I suspect one reason he offers no way forward is because he mis-analyzes the cause. He blames commercial products for distracting researchers from doing *real* NLP.
His basic complaint is that engineers haven’t built real NLP tools yet because they haven’t used real linguistics. This is like complaining that drug companies haven’t cured Alzheimer’s yet because they haven’t used real neuroscience. Uh, nope. That’s not what’s holding them back. There is a deep lack of understanding about how the brain works and that’s a hill that’s yet to be climbed. Doctors are trying to understand it, but they’re just not there yet.
He never addresses the fact that linguists have failed to provide engineers with a viable blueprint for *real* machine translation, or *real* speech recognition, or *real Q&A. Sorry, Geoff. The main thing discouraging the development of *real* NLP is the failure of linguists, not engineers. Linguists are trying to understand language, but they’re just not there yet.
Pullum and Huddleston compiled a comprehensive grammar of the English language. Does Pullum believe that work is sufficient to construct a computational grammar of English? One that would allow for question answering of the sort he yearns for? The results would surely be peppered with at least as many howlers as Google translate. If his own comprehensive grammar of English is insufficient for NLP, then what does he expect engineers to use to build *real* NLP?
It’s not that I don’t like the idea of rule-based NLP. I bloody love it. But Pullum acts like it doesn’t exist, when in fact, it does. Lingo Grammar is a good example. But even that project is not commercially viable.
One annoying side point worth repeating: Pullum repeatedly leads his reader towards a false conclusion: that Google is representative of NLP. Yes, Google is heavily invested in statistical machine translation, but there exist syntax-based translation tools that use tree structures, dependencies, known constructions, and yes even semantics. Pullum fails to tell his readers about this. In fact, most contemporary MT systems tend to be hybrids, combining some rule-based approaches with statistical approaches.
In Pullum's defense (sort of), I like big re-thinks (MIT tried a big AI re-think, though it's not clear what has come of it). But Pullum hasn't engaged in big-re-thinking. He makes zero proposals. Zero.

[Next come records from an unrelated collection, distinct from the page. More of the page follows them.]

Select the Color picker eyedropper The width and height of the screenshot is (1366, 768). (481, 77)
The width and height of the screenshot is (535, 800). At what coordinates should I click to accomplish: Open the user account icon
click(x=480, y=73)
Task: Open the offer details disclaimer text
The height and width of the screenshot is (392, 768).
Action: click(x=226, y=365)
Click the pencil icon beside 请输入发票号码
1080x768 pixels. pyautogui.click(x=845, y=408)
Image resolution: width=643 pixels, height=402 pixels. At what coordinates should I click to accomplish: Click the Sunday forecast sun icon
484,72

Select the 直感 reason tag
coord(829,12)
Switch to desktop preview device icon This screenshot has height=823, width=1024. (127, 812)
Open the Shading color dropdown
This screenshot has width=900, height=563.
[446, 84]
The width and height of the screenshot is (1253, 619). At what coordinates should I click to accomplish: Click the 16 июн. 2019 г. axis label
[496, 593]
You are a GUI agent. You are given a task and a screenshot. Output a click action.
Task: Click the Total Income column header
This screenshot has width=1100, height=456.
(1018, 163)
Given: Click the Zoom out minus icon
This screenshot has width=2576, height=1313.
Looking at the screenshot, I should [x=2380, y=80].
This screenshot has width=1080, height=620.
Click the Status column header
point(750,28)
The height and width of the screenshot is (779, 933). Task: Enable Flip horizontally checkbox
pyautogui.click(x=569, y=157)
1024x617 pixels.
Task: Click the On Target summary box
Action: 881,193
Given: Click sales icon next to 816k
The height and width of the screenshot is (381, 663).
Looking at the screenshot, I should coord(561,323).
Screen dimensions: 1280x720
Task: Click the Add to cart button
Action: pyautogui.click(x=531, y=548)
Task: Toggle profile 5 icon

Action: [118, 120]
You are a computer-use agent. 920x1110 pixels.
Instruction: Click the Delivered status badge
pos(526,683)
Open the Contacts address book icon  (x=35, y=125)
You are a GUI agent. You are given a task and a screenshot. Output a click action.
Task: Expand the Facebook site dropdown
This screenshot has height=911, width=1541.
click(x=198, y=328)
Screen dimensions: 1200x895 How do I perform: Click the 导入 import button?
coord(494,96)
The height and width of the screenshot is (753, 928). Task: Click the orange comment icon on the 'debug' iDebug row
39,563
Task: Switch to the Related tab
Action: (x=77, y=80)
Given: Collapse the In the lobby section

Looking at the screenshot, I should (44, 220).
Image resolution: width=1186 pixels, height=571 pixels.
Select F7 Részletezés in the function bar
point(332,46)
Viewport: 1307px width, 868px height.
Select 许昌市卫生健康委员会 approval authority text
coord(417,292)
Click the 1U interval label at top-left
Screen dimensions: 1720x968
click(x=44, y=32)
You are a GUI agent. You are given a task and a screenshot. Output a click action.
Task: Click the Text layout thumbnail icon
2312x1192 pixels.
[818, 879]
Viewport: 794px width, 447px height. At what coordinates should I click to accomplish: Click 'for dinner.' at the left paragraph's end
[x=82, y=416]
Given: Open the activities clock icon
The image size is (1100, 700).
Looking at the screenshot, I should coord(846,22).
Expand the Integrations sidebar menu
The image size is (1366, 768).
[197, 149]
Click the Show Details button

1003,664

One bit of fisking I will add:
Machine translation is the unclimbed Everest of computational linguistics. It calls for syntactic and semantic analysis of the source language, mapping source-language meanings to target-language meanings, and generating acceptable output from the latter. If computational linguists could do all those things, they could hang up the “mission accomplished” banner.How does translation work in the brain, Geoff? It’s not so clear exactly how bilinguals perform syntactic and semantic analysis of the source language, map source-language meanings to target-language meanings, and generate acceptable output. Contemporary psycholinguistics cannot state with a high degree of certainty whether or not bilinguals store words in their two languages together or separately, let alone explicate the path Geoff sketches out. Even if it is true that bilinguals translate the way Pullum suggests, it is also true that linguists cannot currently provide a viable blueprint of this process such that engineers could use it to build a *real* NLP machine translation system.
And that's what I have to say about that.